• _RECORDS SUPPLIED_:
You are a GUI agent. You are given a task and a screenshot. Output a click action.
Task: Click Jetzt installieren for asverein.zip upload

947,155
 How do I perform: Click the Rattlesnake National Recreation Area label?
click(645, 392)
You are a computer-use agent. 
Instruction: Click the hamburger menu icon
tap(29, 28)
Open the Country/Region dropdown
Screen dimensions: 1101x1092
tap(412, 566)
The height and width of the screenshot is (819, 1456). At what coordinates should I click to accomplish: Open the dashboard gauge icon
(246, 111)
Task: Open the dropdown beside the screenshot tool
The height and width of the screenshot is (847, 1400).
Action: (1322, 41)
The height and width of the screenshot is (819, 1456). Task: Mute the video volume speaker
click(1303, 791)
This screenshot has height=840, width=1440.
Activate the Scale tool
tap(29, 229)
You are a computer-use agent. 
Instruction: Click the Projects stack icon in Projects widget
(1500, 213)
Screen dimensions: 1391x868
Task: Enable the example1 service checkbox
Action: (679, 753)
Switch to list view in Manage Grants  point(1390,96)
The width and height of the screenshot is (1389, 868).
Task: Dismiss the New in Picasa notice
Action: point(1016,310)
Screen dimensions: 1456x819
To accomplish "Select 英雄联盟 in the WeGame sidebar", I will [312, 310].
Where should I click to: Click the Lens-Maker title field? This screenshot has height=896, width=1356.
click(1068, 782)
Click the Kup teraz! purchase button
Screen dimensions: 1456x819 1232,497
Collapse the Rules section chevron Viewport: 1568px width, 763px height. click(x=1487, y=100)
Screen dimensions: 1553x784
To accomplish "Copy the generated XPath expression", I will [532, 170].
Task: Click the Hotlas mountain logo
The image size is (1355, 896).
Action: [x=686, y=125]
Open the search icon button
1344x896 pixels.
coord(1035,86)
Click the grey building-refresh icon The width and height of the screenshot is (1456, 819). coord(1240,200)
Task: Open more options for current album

• _ACTION ITEM_: Only the lines from the one containing "Click the Kup teraz! purchase button" through the end of the listing belong in the response, each reproduced exactly.

• _SOLUTION TO THE PROBLEM_:
Click the Kup teraz! purchase button
Screen dimensions: 1456x819 1232,497
Collapse the Rules section chevron Viewport: 1568px width, 763px height. click(x=1487, y=100)
Screen dimensions: 1553x784
To accomplish "Copy the generated XPath expression", I will [532, 170].
Task: Click the Hotlas mountain logo
The image size is (1355, 896).
Action: [x=686, y=125]
Open the search icon button
1344x896 pixels.
coord(1035,86)
Click the grey building-refresh icon The width and height of the screenshot is (1456, 819). coord(1240,200)
Task: Open more options for current album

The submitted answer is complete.